San Fransisco Rent Analysis
This is an AM01 Applied statitics project undertaken by my study group to analyse the rent trends in San Francisco and Bay area in the United States of America. We have analysed the raw data to understand the variable types and missing data points.
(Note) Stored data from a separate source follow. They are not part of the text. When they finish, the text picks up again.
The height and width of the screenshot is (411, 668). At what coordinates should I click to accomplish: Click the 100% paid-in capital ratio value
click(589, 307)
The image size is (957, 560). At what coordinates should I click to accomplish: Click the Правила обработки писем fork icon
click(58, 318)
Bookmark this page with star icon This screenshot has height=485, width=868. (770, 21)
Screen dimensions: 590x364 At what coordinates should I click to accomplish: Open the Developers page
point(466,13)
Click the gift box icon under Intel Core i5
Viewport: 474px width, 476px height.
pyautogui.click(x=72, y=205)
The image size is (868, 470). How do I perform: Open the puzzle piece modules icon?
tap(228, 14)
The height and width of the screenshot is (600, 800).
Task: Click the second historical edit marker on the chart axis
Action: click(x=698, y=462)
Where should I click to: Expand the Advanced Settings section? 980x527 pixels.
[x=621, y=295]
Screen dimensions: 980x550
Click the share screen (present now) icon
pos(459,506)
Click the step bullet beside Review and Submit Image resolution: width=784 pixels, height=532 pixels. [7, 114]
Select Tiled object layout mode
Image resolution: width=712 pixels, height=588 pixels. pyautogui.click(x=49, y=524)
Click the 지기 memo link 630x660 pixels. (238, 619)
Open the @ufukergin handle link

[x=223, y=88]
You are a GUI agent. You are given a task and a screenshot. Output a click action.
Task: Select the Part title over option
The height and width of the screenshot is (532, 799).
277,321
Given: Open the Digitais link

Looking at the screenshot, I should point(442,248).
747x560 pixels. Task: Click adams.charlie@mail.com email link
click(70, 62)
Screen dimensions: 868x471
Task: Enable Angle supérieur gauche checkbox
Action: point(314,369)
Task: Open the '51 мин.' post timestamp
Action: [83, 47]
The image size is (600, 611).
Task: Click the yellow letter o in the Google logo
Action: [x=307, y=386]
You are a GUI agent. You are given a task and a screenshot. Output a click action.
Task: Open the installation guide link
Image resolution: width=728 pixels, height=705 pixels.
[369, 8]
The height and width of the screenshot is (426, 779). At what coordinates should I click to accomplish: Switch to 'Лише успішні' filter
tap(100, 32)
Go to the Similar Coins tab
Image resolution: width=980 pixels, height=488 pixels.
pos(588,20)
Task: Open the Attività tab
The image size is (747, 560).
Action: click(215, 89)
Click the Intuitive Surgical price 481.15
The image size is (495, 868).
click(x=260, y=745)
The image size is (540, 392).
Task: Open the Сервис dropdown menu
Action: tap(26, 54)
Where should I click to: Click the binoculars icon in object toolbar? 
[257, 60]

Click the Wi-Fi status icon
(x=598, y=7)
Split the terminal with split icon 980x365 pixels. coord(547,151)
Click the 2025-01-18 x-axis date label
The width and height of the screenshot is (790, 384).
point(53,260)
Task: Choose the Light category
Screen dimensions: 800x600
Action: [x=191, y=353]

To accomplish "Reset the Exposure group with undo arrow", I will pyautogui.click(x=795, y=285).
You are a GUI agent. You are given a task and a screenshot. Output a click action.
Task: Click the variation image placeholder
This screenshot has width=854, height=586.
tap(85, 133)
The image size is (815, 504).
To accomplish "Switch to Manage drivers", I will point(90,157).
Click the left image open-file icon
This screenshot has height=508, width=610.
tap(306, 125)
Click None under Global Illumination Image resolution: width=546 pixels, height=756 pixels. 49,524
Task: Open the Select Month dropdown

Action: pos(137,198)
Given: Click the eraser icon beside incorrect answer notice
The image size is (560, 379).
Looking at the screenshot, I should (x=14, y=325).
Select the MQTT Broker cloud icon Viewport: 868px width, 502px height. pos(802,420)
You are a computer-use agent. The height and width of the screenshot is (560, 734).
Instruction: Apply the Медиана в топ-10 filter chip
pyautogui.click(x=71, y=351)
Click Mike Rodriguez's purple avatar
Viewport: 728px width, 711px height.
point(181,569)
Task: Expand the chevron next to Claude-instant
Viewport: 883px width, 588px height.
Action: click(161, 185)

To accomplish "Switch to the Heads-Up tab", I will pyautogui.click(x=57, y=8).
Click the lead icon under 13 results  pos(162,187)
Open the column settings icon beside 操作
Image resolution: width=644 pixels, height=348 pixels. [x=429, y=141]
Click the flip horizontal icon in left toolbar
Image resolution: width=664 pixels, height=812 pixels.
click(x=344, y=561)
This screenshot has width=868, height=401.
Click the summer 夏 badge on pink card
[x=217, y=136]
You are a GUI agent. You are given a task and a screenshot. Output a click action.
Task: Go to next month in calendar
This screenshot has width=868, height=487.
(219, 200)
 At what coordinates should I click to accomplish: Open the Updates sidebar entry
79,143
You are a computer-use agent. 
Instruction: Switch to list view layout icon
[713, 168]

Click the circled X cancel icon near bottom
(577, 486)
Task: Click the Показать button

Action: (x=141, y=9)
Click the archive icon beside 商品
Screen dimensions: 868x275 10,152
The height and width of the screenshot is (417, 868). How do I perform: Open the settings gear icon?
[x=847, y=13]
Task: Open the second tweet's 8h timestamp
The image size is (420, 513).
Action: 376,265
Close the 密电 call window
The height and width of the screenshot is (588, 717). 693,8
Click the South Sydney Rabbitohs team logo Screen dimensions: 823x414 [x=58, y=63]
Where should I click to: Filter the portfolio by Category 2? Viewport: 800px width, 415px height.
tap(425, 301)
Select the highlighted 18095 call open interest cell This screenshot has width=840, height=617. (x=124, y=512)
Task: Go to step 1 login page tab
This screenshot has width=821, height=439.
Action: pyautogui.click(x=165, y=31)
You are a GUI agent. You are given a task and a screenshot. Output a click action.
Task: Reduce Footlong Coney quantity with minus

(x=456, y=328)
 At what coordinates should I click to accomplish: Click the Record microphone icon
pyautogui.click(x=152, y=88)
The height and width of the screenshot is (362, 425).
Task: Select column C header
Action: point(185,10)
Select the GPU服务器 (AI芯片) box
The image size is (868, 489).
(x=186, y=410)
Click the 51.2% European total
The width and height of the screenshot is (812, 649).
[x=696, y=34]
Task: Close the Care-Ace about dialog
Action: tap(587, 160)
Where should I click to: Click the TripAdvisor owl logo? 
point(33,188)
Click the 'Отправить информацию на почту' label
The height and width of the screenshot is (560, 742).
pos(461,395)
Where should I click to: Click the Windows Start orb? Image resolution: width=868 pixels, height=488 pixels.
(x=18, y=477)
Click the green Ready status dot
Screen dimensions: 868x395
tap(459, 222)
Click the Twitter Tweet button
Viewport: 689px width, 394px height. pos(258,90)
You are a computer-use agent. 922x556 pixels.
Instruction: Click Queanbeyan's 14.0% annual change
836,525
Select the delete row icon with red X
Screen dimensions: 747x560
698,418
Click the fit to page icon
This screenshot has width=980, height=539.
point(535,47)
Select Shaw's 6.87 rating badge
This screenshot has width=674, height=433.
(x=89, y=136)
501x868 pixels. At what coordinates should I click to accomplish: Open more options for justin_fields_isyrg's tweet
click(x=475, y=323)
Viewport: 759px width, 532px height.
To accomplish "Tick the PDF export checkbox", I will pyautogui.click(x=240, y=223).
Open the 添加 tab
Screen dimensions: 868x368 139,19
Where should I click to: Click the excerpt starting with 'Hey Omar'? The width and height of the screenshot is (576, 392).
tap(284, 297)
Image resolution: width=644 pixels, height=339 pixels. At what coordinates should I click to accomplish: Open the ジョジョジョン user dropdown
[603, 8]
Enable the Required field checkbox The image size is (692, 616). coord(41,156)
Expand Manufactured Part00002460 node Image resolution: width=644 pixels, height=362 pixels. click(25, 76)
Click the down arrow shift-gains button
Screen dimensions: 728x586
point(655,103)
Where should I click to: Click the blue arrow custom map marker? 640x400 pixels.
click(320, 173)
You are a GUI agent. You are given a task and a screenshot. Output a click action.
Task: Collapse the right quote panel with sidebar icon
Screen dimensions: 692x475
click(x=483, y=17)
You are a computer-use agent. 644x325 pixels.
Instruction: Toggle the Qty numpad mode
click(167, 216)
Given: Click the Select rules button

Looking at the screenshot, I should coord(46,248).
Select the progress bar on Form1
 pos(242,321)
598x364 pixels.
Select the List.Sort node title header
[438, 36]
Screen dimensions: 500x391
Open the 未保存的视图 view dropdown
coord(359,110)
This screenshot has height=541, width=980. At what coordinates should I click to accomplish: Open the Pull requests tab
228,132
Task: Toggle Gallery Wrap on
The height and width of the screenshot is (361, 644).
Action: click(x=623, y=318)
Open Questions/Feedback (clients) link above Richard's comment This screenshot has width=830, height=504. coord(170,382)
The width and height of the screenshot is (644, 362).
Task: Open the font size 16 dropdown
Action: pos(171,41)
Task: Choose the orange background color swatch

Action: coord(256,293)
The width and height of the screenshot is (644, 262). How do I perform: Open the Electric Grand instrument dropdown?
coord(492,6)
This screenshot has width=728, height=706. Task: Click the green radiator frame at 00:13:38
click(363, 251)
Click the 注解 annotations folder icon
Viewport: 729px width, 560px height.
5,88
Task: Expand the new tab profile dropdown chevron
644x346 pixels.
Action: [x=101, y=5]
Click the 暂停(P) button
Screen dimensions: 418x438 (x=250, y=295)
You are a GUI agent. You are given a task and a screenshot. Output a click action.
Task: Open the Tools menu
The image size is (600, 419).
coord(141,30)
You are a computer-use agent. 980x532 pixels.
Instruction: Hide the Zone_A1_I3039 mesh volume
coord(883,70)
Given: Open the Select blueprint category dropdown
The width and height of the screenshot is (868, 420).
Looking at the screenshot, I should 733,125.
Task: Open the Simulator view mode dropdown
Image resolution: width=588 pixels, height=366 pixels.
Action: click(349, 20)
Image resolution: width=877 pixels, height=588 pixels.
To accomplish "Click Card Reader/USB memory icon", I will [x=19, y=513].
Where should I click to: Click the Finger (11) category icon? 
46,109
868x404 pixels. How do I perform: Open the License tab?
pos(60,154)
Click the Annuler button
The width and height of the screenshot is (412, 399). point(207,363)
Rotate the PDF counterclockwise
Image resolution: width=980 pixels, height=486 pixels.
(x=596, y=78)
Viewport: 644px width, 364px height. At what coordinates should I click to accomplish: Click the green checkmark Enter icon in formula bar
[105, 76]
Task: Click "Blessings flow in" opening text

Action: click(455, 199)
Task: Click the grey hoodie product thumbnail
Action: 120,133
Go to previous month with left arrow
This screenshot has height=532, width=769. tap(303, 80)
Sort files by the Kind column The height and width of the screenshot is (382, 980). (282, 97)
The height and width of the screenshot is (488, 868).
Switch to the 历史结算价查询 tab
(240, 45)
We have extracted the top 20 cities in terms of classifieds % between 2000 and 2018.The project also includes the visual depiction of evolution of median prices in San Francisco for 0, 1, 2, and 3 bedrooms listings in addition to similar analysis for top 12 cities in the Bay area.
Rents in San Francisco 2000-2018
# download directly off tidytuesdaygithub repo
rent <- readr::read_csv('https://raw.githubusercontent.com/rfordatascience/tidytuesday/master/data/2022/2022-07-05/rent.csv')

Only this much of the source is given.